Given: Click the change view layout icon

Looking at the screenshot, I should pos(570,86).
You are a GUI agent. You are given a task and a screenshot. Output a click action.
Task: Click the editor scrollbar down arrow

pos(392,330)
# # # # # # #
ACTIVITY: In full and without changes, give the data above once more.

WORKED SOLUTION:
Given: Click the change view layout icon

Looking at the screenshot, I should pos(570,86).
You are a GUI agent. You are given a task and a screenshot. Output a click action.
Task: Click the editor scrollbar down arrow

pos(392,330)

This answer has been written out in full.